- Opening Delimiter -
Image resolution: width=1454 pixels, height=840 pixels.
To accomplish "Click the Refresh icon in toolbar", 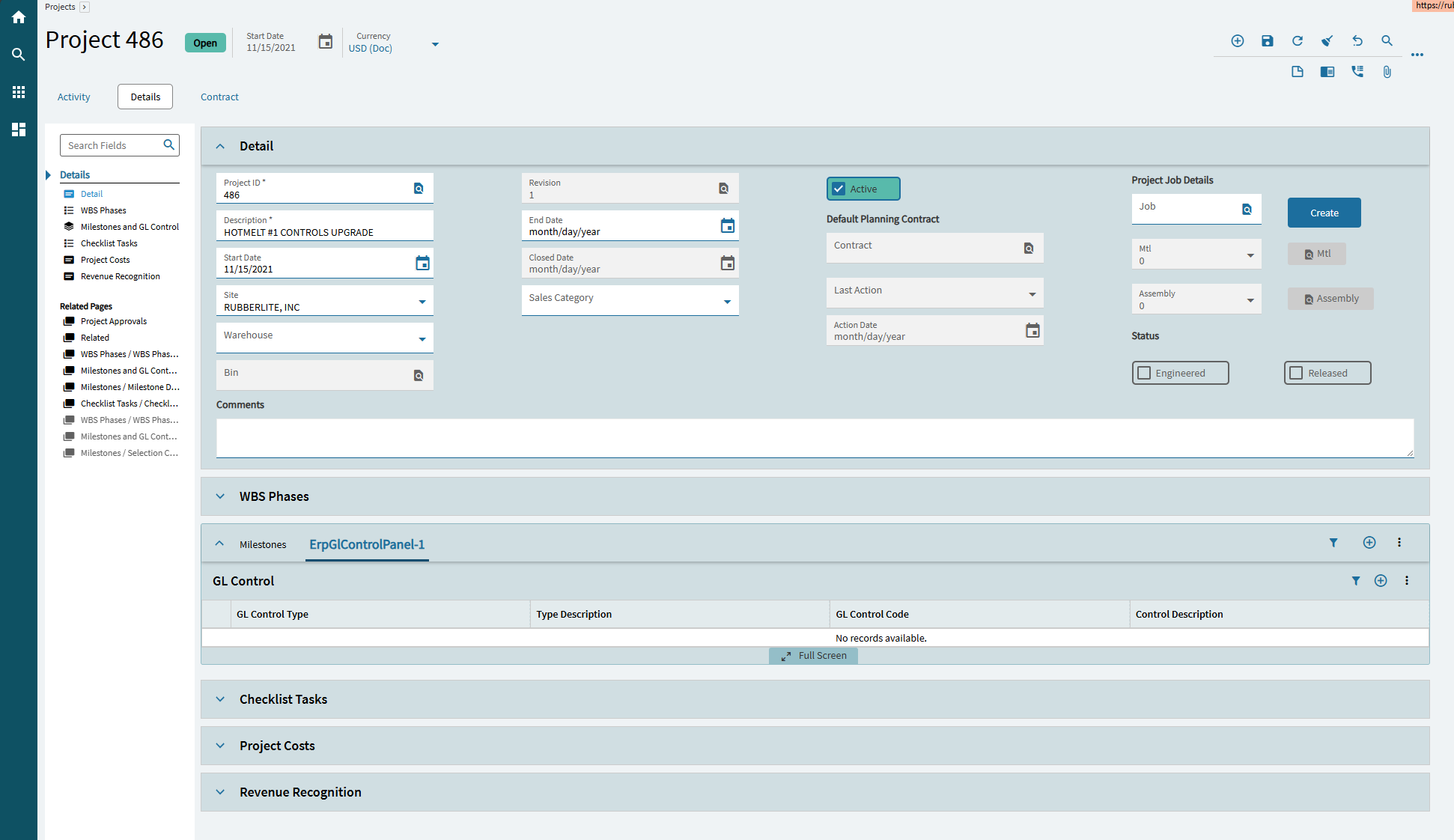I will coord(1297,41).
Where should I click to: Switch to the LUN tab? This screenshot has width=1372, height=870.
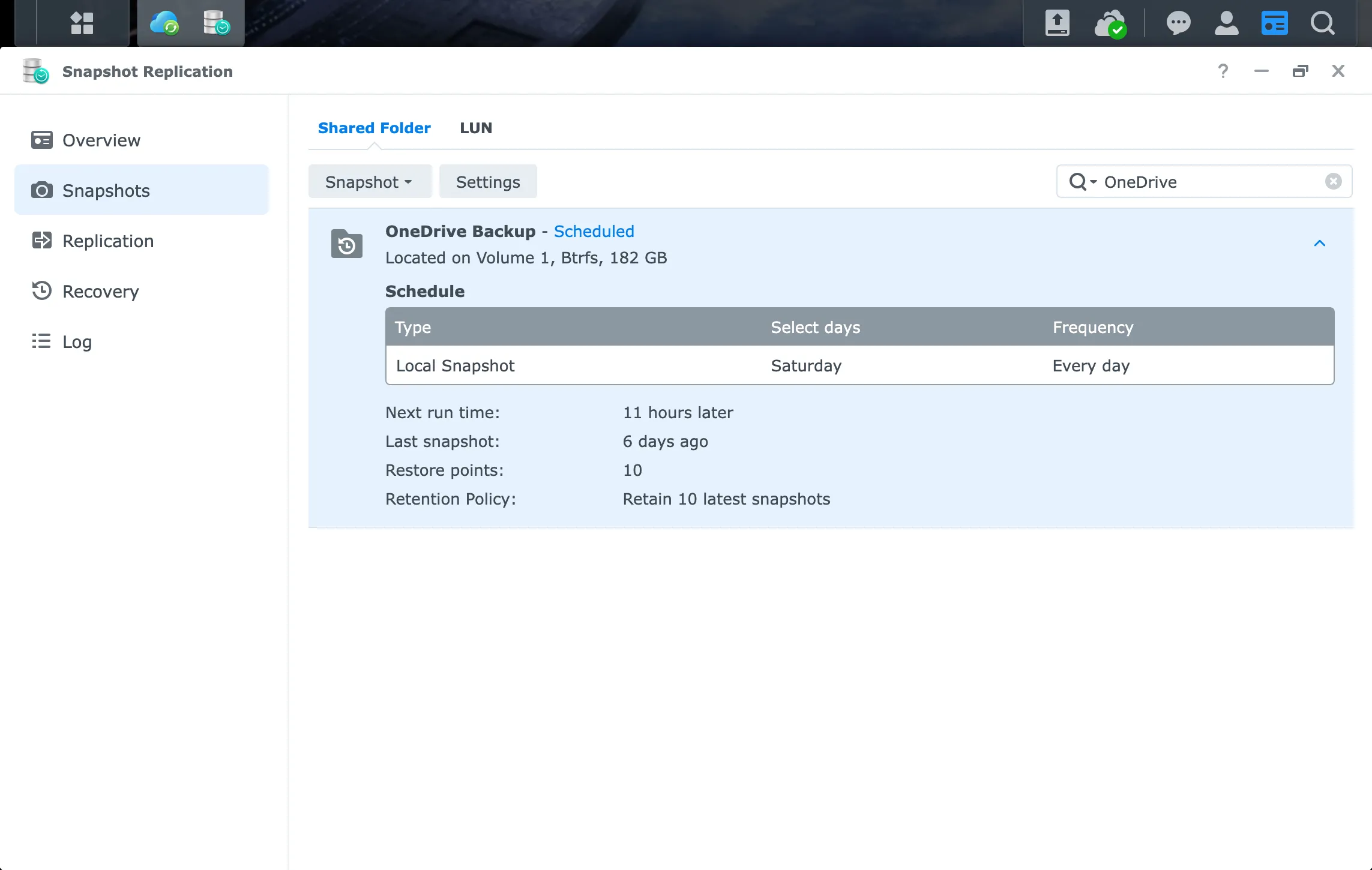pos(476,128)
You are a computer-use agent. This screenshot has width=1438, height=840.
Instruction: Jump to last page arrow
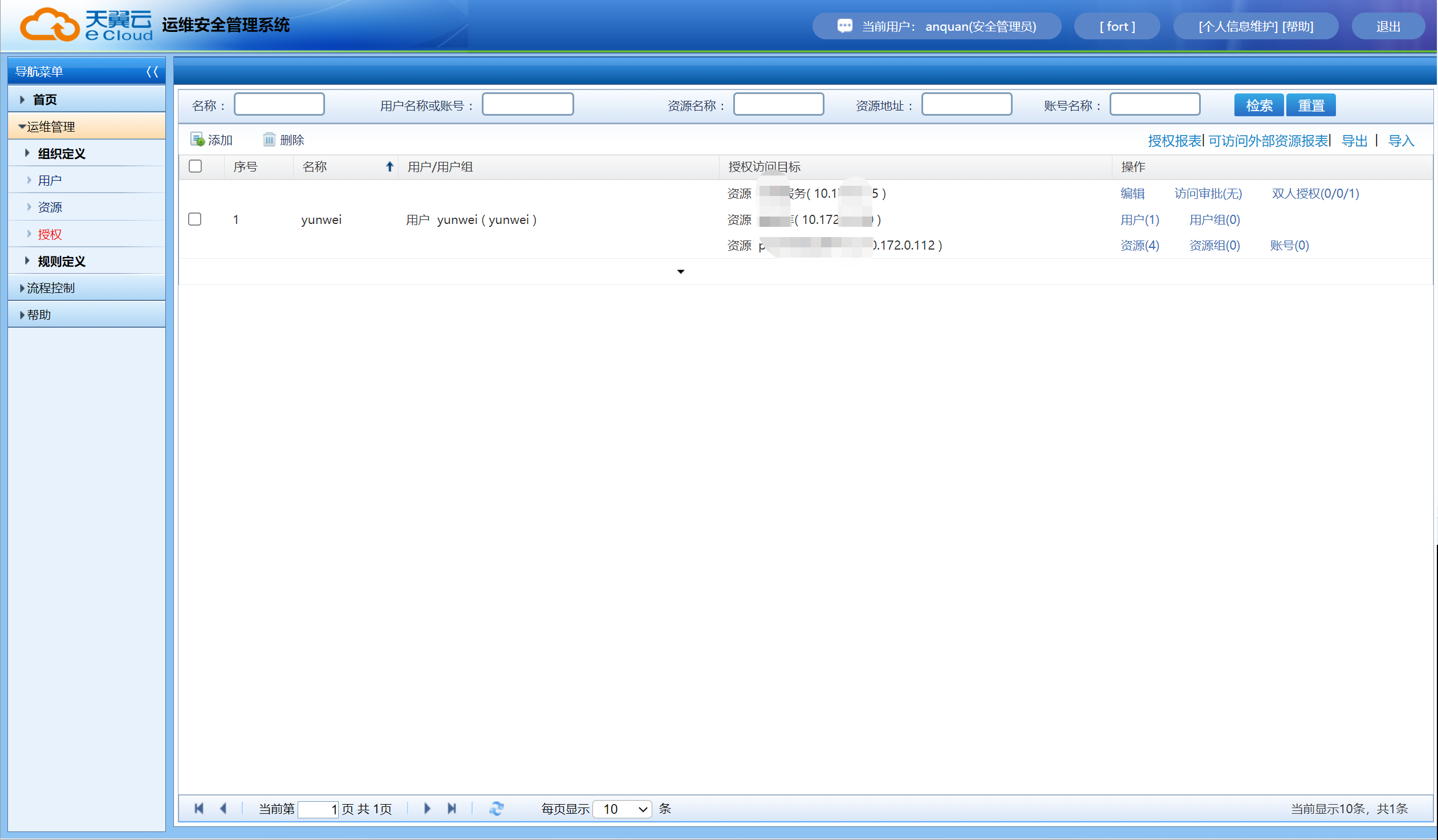[x=452, y=809]
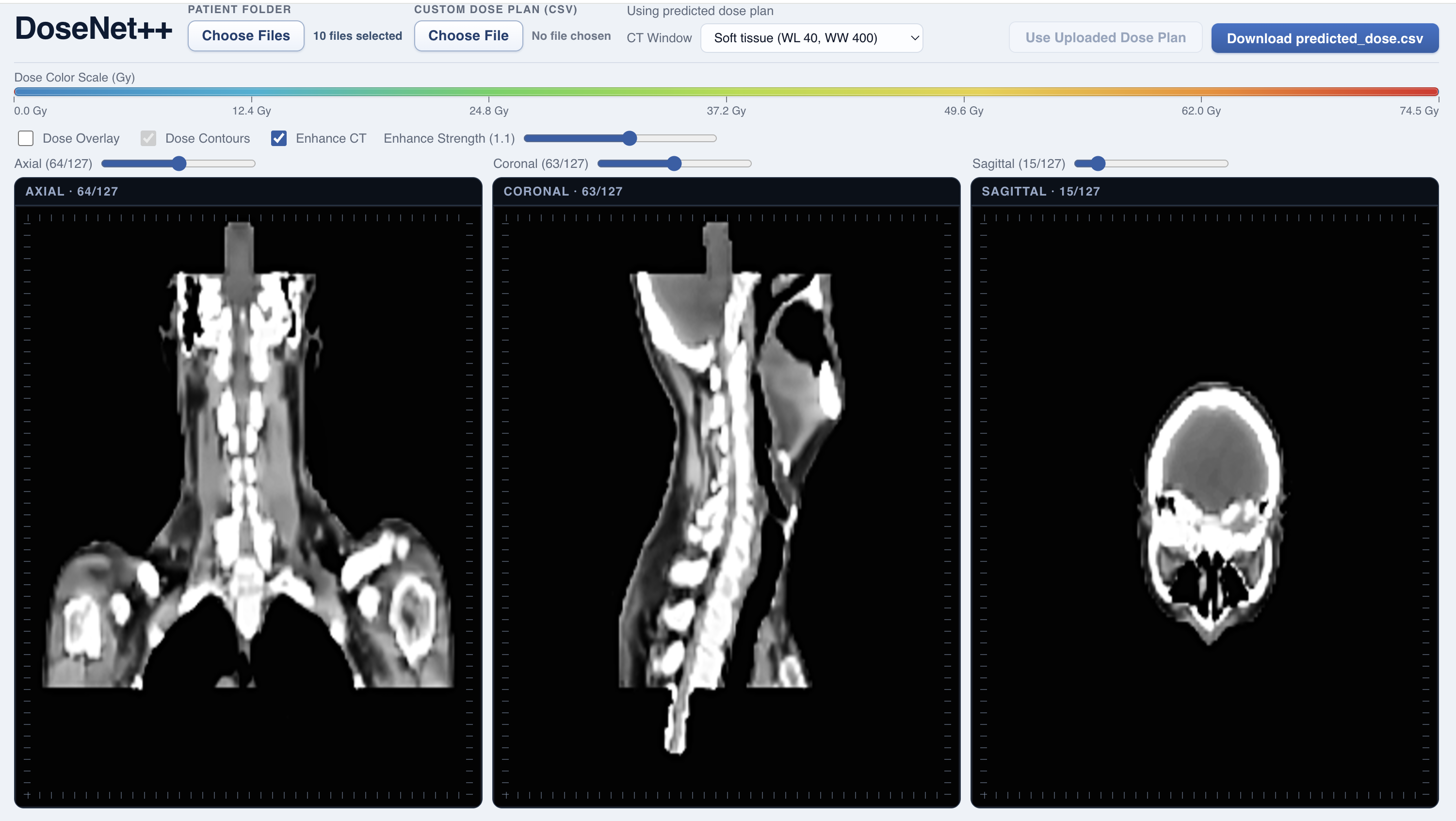Click the Choose File dose plan button
This screenshot has height=821, width=1456.
(x=468, y=35)
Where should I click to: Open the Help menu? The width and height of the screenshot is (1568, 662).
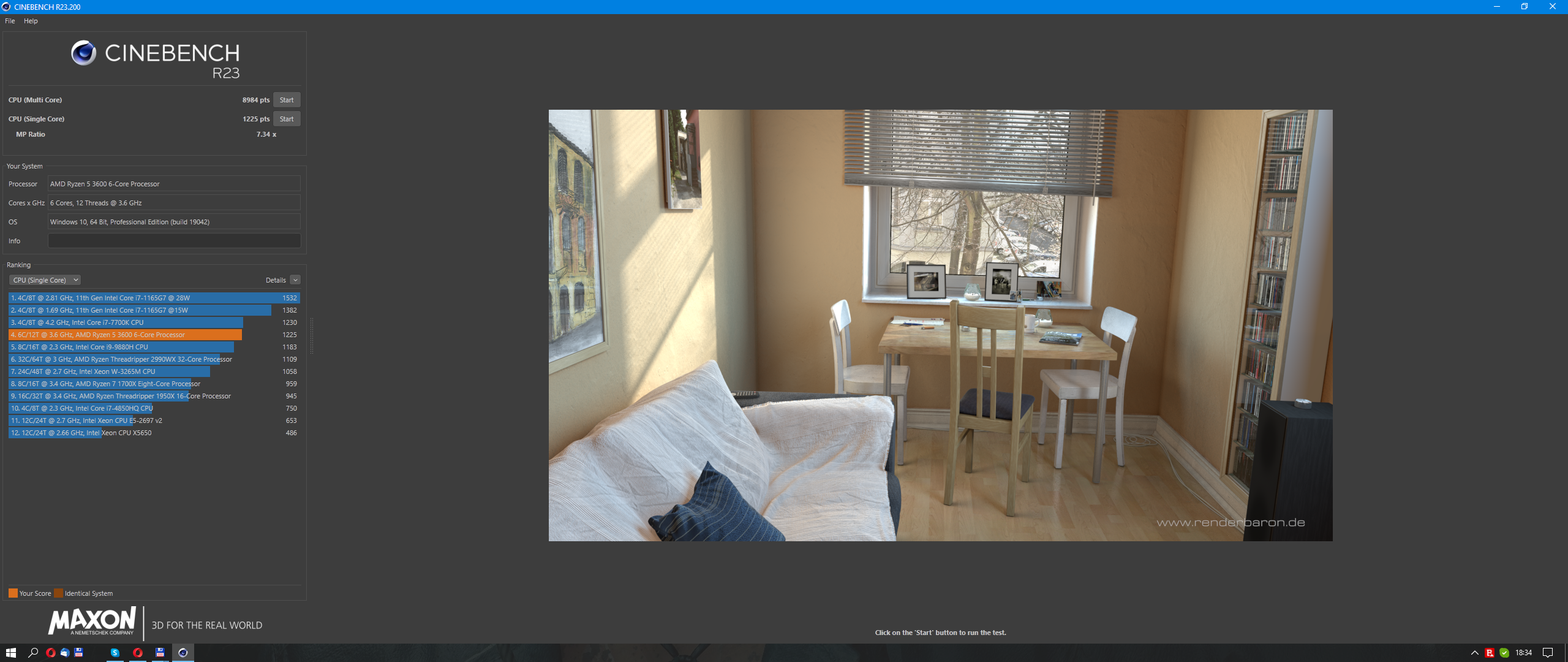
- Closing Delimiter -
Your objective> Each line from the one holding "Where should I click to: Switch" to the end of the records above must be copied exactly; the pictures must not be copied.

Exercise output>
Where should I click to: Switch to the LUN tab? This screenshot has width=1372, height=870.
pos(476,128)
You are a computer-use agent. This screenshot has width=1438, height=840.
Instruction: Jump to last page arrow
[x=452, y=809]
Click the Choose File dose plan button
This screenshot has height=821, width=1456.
(x=468, y=35)
Where should I click to: Open the Help menu? The width and height of the screenshot is (1568, 662).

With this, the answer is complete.